![]() |
tearsheet Catatan Perjalanan Hati Linda |
Nama
pendeknya Linda. Nama panjangnya (yang juga pendek) Herlinda. Tinggi badannya
23 centimeter lebih rendah dari saya. Sehingga, banyak orang yang keliru
serta-merta mengira bahwa perempuan Batam ini siswi rok biru atau abu-abu.
Namun, jangan karena kecilnya lantas kita boleh mengabaikan Linda. Tentang
riwayat orang kecil, kita harus mengacu pada Kaisar Napoleon Bonaparte (1769 –
1821). Badannya boleh lebih mini tapi sejarah telah mencatat bahwa ia pernah
menguasai sebagian besar wilayah Eropa. Saya menaruh keyakinan yang sama pada
Linda.
Permulaan
pertama mengenalnya lewat majalah kampus Laksamana. Lalu komunikasi menjadi
lebih hangat setelah saya dan Linda tertarik pada persona yang sama; Dewi
Lestari (Dee). Di sela perjumpaan kami yang jarang, selalu terselip pembicaraan
tentang Ibu Suri. Sampai pada suatu saat, saya menghilangkan Filosofi Kopi-nya.
Sebelum meminjam, saya sempat ingat bahwa Linda berpesan, “buku ini
kesayanganku.” Maka ketika buku itu berpindah tangan, terbayang di benak saya
wajah Linda yang merengut. Tapi Linda berjiwa besar. Kehilangan adalah keadaan
yang tak pernah diinginkan. Sebagai bentuk tanggung jawab, saya lantas
mengorder via online Filosofi Kopi edisi cover baru, mengingat buku itu
sudah sangat sukar dijumpai di toko buku konvensional. (Terlebih di
Tanjungpinang, saya dan Linda sudah sama menertawakannya.)
Sejak
saat itu, saya menaruh hormat lebih pada Linda. Di balik tubuh Kugy-nya,
bersemayam jiwa Bonaparte.
Selain
berbagi cerita, hal yang sama-sama kami suka adalah menulis. Kegiatan ini
semacam tarapetik bagi jiwa kami yang acapkali dikecewakan dan tanpa mampu
mengatakan. Di sini, tentu saya takkan mengumbar bagaimana badai kecewa itu
meluluh-lantakkan keyakinan saya.
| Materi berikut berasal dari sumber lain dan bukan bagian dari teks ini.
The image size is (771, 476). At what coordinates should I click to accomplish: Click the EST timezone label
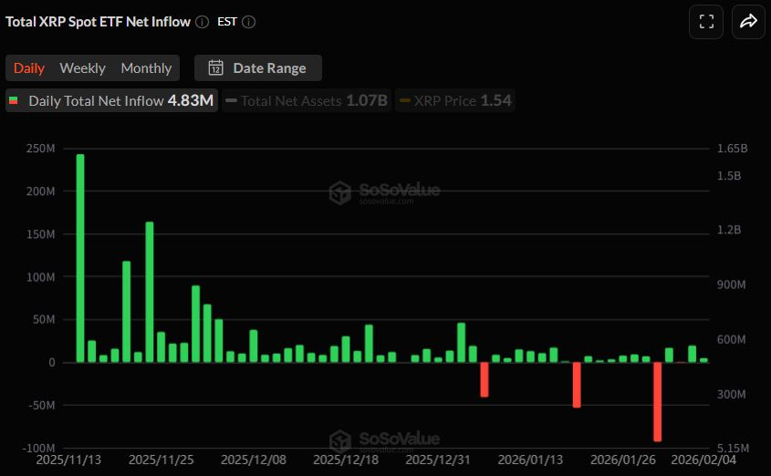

Karena pada catatan sederhana ini, saya hanya
akan menulis tentang Linda, Linda, dan Linda.
Pada
proses kreatifnya menekuni dunia menulis, Linda pernah terantuk karang yang
menggembosi semangat menulisnya. Karang itu bernama cinta. Menurut Asbak
(nama lain karang yang saya dan Linda sepakati) tulisan Linda tak ubahnya
sampah; bau dan tak berguna. Kalau saja saya ada di depan Asbak, tentu saja
saya sudah melemparnya ke tong sampah. Karena Asbak, sebagaimana asbak pada
umumnya, adalah tempat sampah bagi abu rokok saya. Ia pantas menerima itu, karena
tidak menghargai payah, gelap, serta kelamnya selama berproses menciptakan
tulisan.
Legitimasi
Asbak yang seenak udelnya itu menina-bobokkan Linda. Kau tahu, sesekali cinta
selain membutakan, juga menjengkelkan. Asbak pun menabur benih benalu yang
menggerogoti kecintaan Linda pada dunia menulis. Seberapa kali pun saya coba
menyingkirkan benalu dari kepala Linda, tetap saja saya gagal. Inilah mengapa
pujangga pernah menulis bahwa cinta membutakan.
Oke.
Linda sudah terjangkit benalu. Saya hanya bisa berlalu.
Seiring
bergulirnya waktu, pada Desember 2012 lalu, saya dan Linda kembali memagut
malam di kedai sekoteng, Jl. Ahmad Yani, Pamedan. Malam itu, saya hendak
meminjam uang Laksamana (saat itu, Linda sudah menjabat sebagai pemimpin umum)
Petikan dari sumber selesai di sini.